What you have to do:
Transcribe the listing below exactly, leaving out each image.
..............................
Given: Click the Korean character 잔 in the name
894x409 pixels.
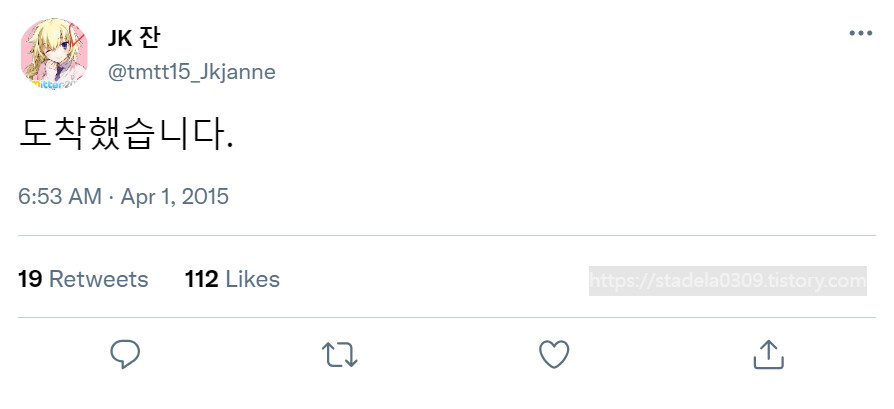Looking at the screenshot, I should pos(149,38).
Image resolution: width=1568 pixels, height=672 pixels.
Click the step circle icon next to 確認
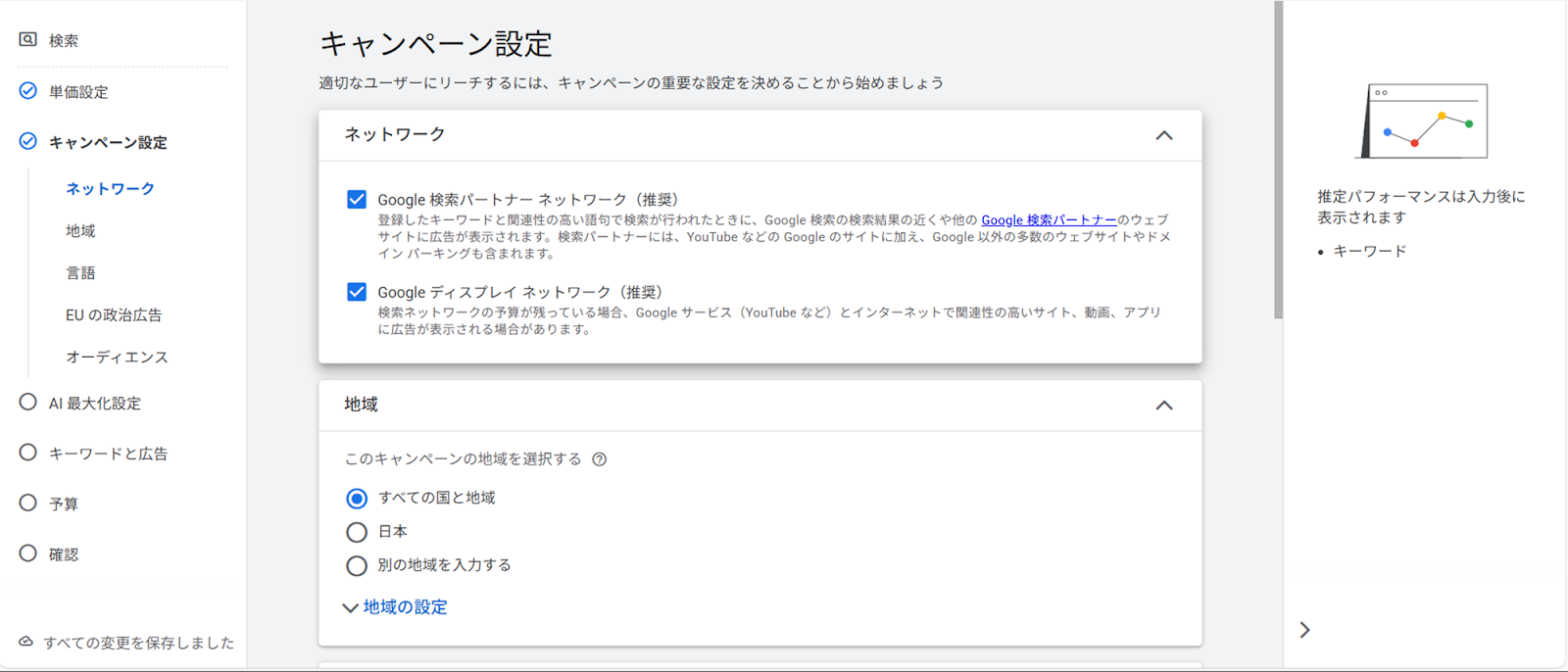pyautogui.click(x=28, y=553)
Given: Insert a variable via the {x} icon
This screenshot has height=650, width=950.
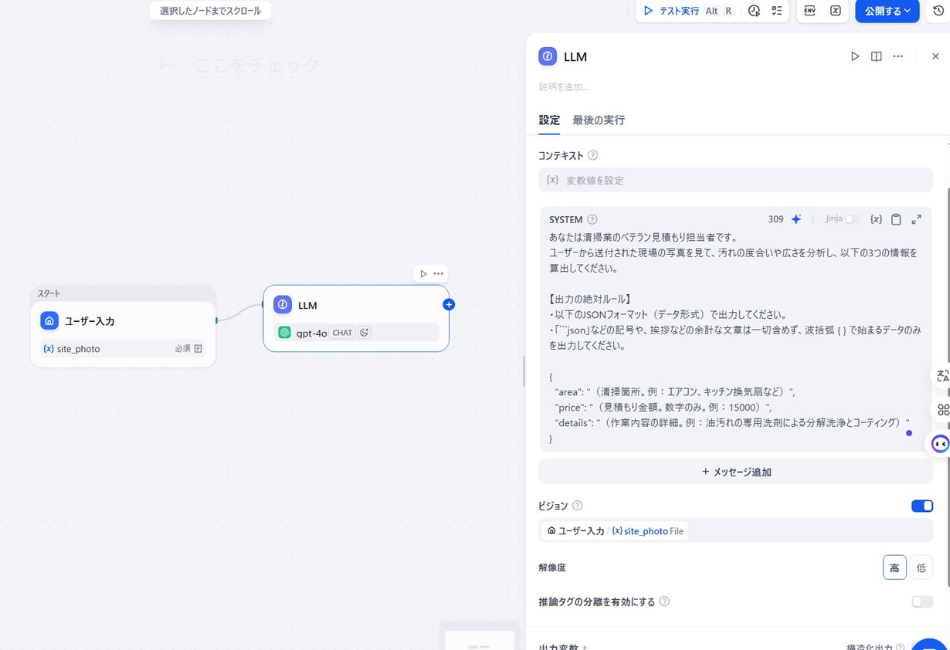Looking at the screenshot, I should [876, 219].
..............................
Your response:
Given: Click the Korean character 잔 in the name
894x409 pixels.
Looking at the screenshot, I should pos(149,38).
Image resolution: width=1568 pixels, height=672 pixels.
Click the step circle icon next to 確認
pyautogui.click(x=28, y=553)
Given: Insert a variable via the {x} icon
This screenshot has height=650, width=950.
Looking at the screenshot, I should [876, 219].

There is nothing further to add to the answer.